What would a token-efficient language for LLMs look like?
YAML is pervasive as a configuration language partly because of its human readability over JSON. But — what’s more token-efficient if you’re using an LLM?
Let’s look at some configuration languages as an example, but the concept also generalizes to programming languages.
Here’s an example object that covers most of the JSON features (this is the minified version):
{"name":"John Doe","age":30,"isStudent":false,"hobbies":["reading","running","painting"],"address":{"street":"123 Main St","city":"New York","zip":"10001"},"friends":[{"name":"Jane Smith","age":28},{"name":"David Johnson","age":32}]}
How does it tokenize with OpenAI models? 337 characters map to 162 tokens (unminified, standard indentation).
Now, what if we use the equivalent YAML representation of the object? (Remember, YAML is a superset of JSON). YAML only takes 227 characters, which maps to 85 tokens.
Finally, what if you minify the JSON? Remove unnecessary whitespace, indentation, and newlines. This further reduces the representation to 223 characters but only 64 tokens. So minified JSON is the most efficient tokenized representation for this configuration object. I’d assume this is generally true for most texts.
But what if we had a more token-efficient language for configuration — or even programming? What if the constraints have now evolved to be both human-readable and token-efficient?
Some other languages:
TOML: 91 tokens (Minified, 79)
XML: 201 tokens (Minified, 121)
HCL: 79 tokens
INI: 84 tokens
What would it look like?
Here’s a quick attempt at Tok-son.
name John Doe
age 30
isStudent false
hobbies
reading
running
painting
address
...street 123 Main St
...city New York
...zip '10001'
friends:
...name Jane Smith
... age 28
...name David Johnson
... age 32
It registers as 61 tokens and 207 characters.
And the grammar:
config = entry*;
entry = identifier, [indent, value | value_sequence | subentry_sequence ];
indent = '...';
value_sequence = value, ws+ , value_sequence | value;
value = string | number | boolean;
subentry_sequence = indent, entry, subentry_sequence, | indent, entry;
identifier = identifier_char+;
number = ['-'], digit, {digit};
boolean = 'true' | 'false';
string = ''' | character , { whitespace | character } , ''' | character;
identifier_char = '?<any printable character excluding whitespace, "=", and ":">';
whitespace = ws_char+;
ws_char = ' ' | '\t';
Far from ideal. But I learned some interesting takeaways from my quick experiment. There are a few ways to take advantage of the BPE tokenizer.
- Whitespace is your friend. Whitespace can often be elided with common words. For instance, “age” and “ age” are 1 token each. But only there are no duplicate whitespace tokens (at least for OpenAI’s tokenizers). One space = one token.
- Many of the minified JSON brackets and parentheses were already tokenized together. This made it hard to be more efficient than that.

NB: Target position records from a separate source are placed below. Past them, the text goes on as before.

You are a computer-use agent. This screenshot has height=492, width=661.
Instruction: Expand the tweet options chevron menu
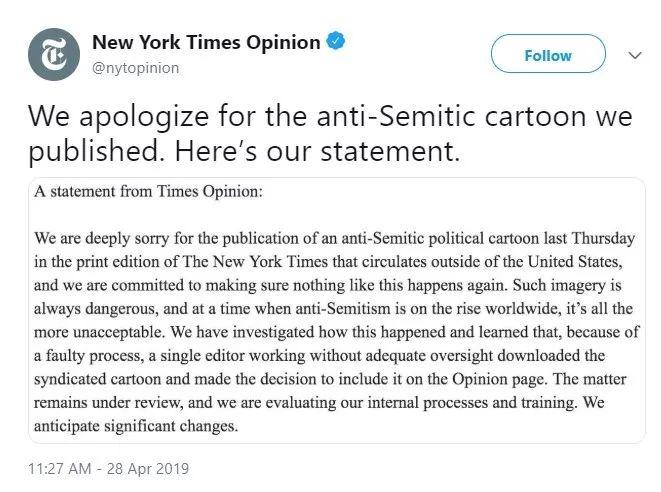pyautogui.click(x=635, y=55)
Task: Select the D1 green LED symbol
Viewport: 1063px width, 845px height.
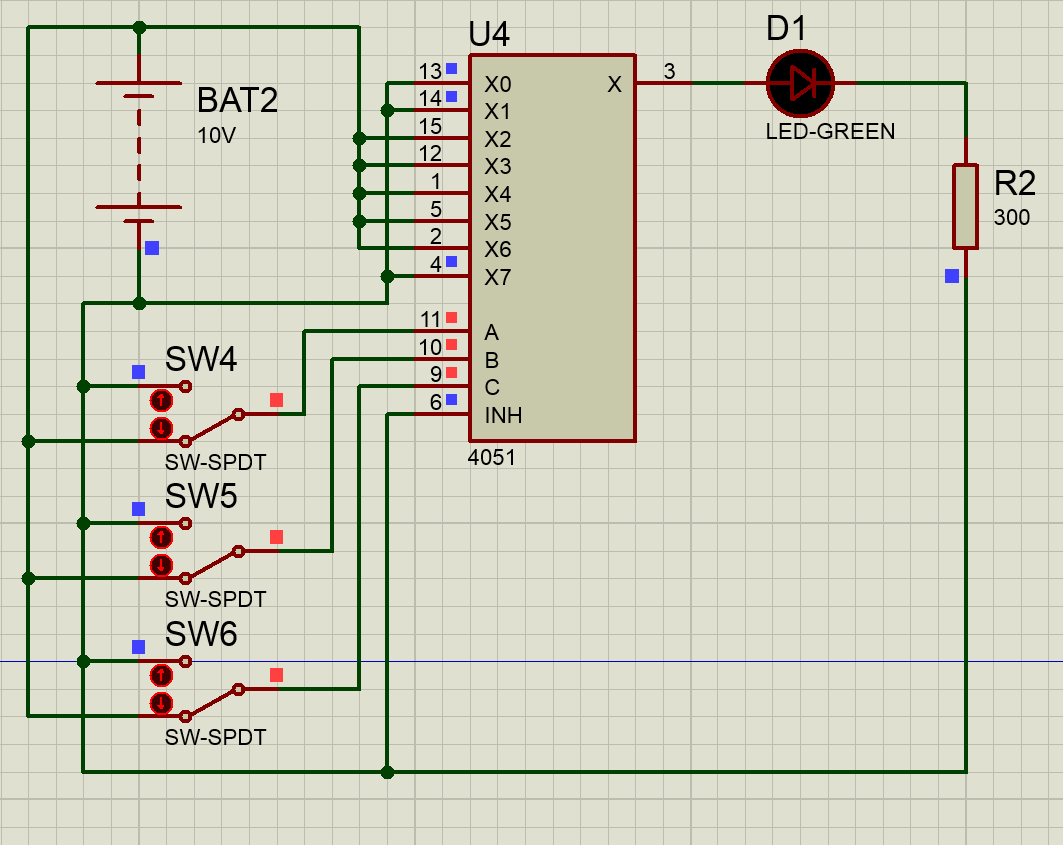Action: point(801,83)
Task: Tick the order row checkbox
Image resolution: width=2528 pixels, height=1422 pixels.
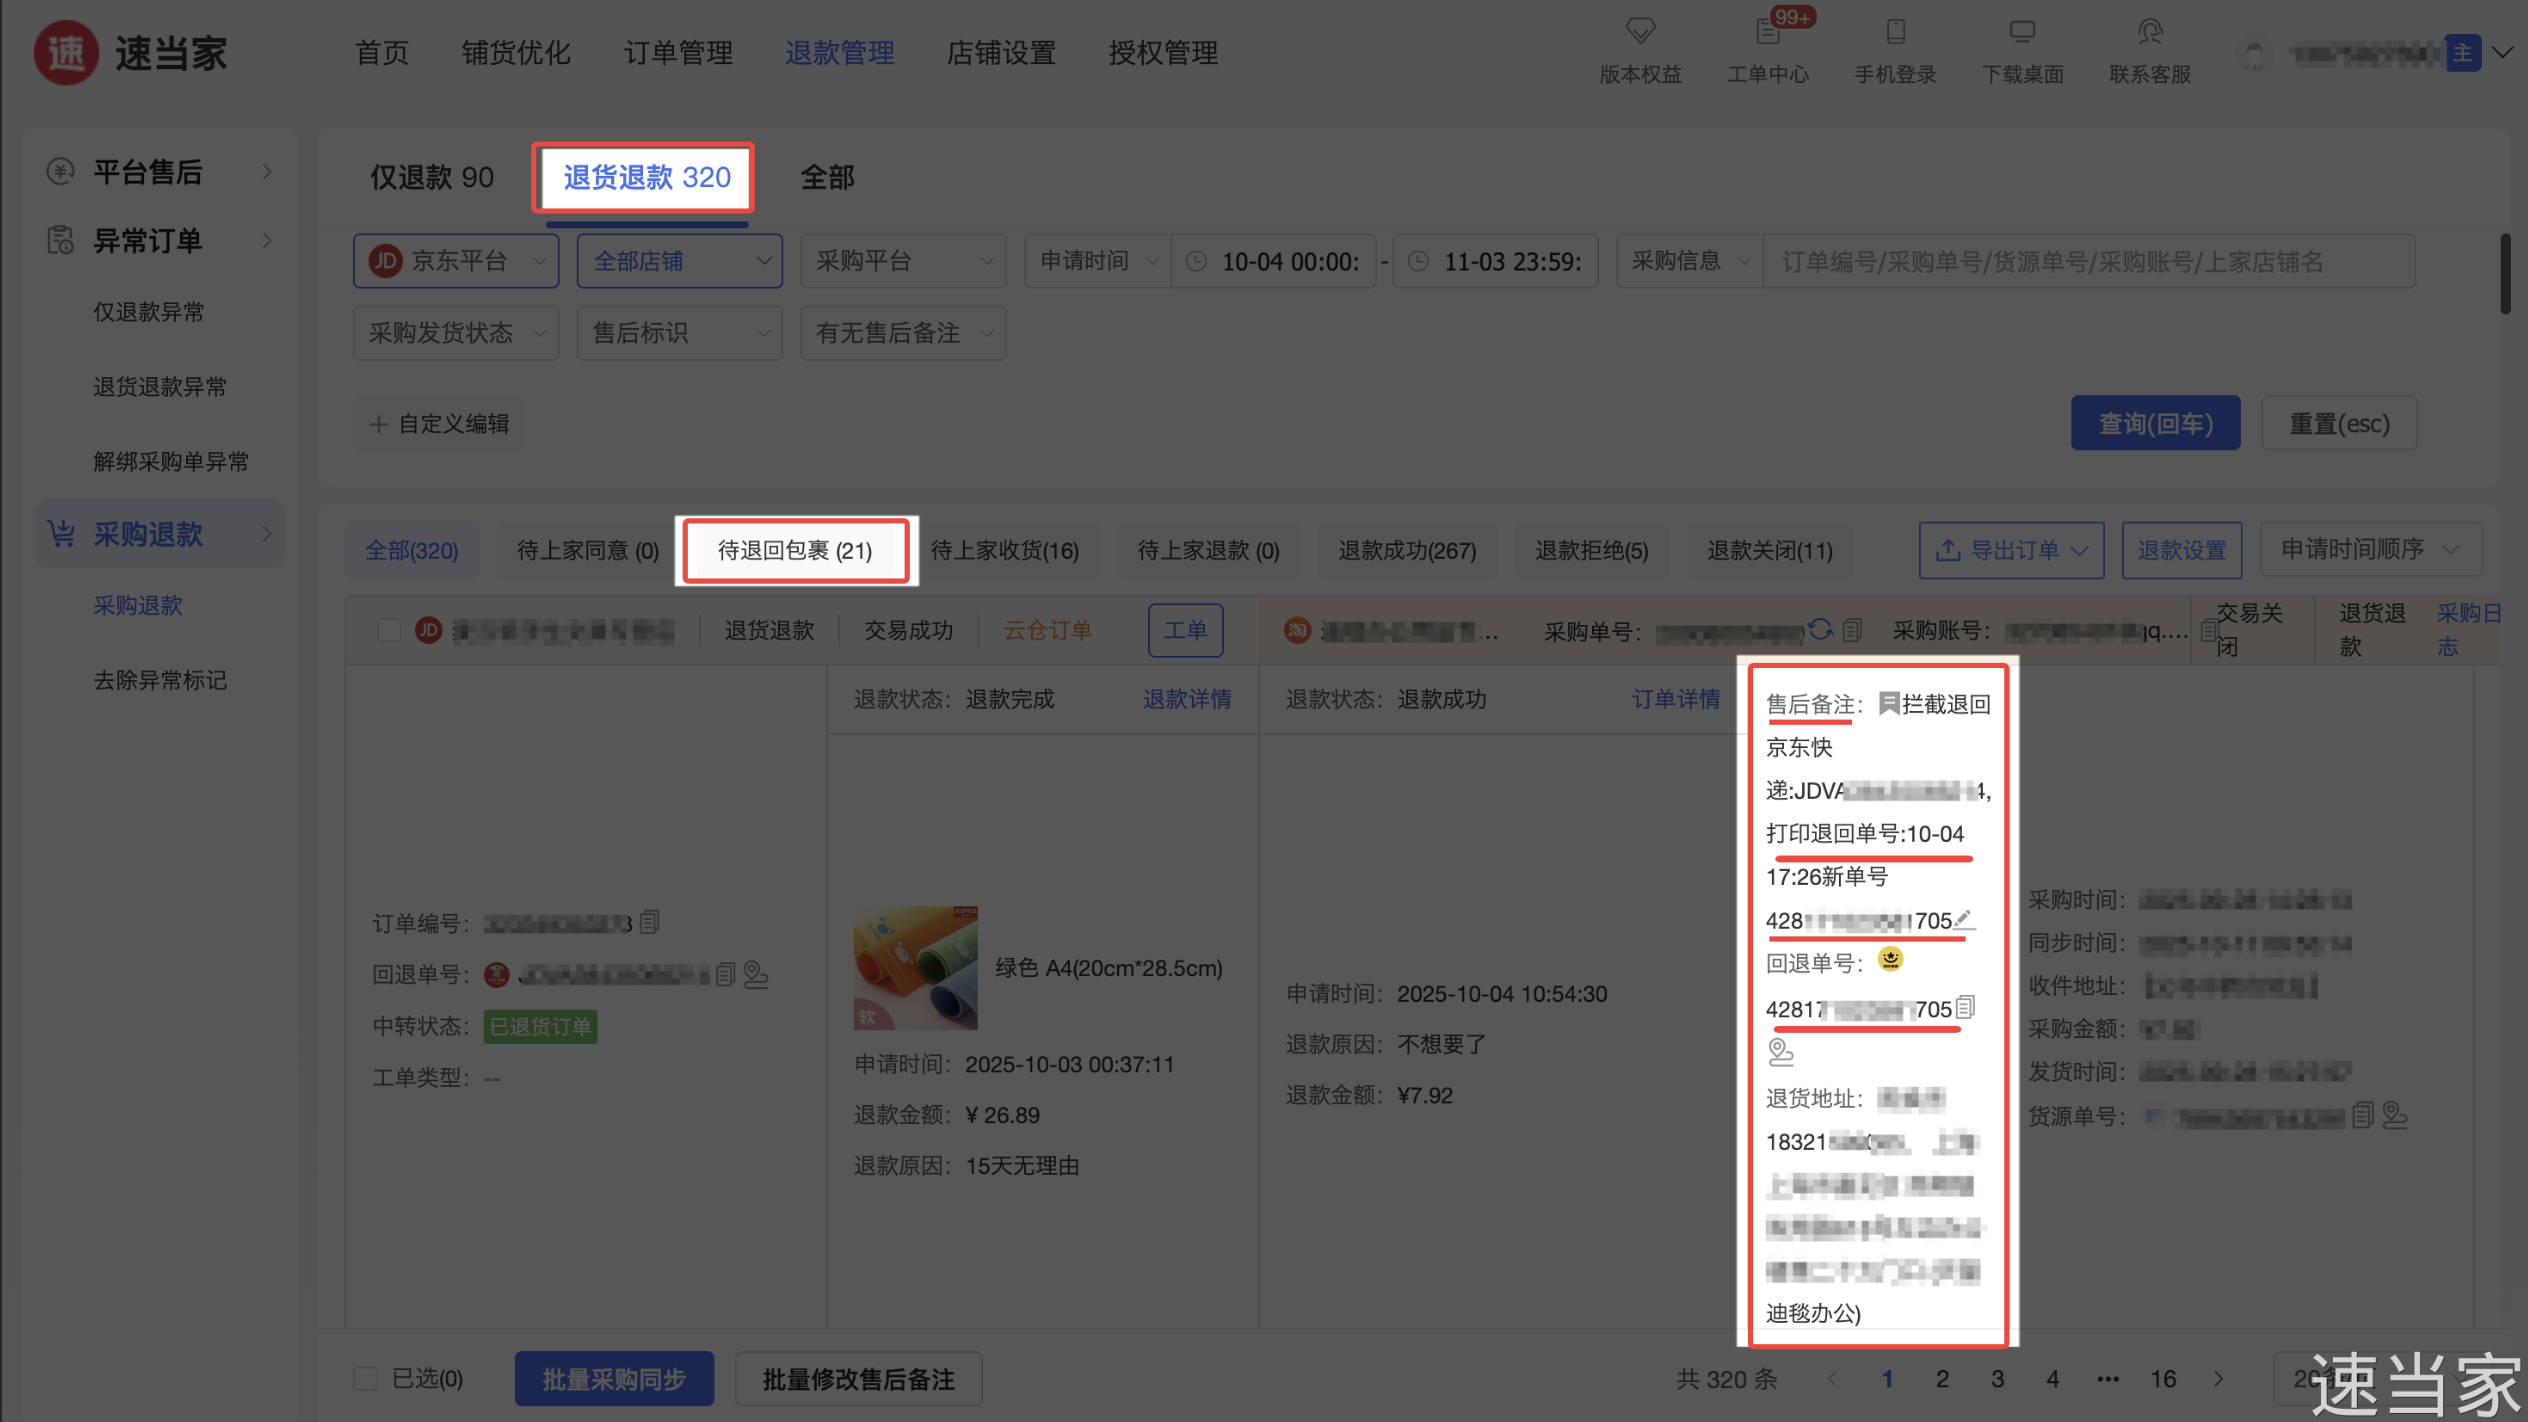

- One potential solution is to use longer strings that are still one token. For example, “…” is only one token. So is “****” and “******”. Sometimes these can make things more readable.
Some questions for future exploration:
- Is this even a good thing? Is there a trade-off between model ability and language grammar? That is, will models generate better JSON than a made-up language?
- What about a different tokenizer? Different tokenizers will produce different results. For example, LLaMA’s tokenizer outputs 149 tokens for JSON, 98 for YAML, and 84 for minified JSON.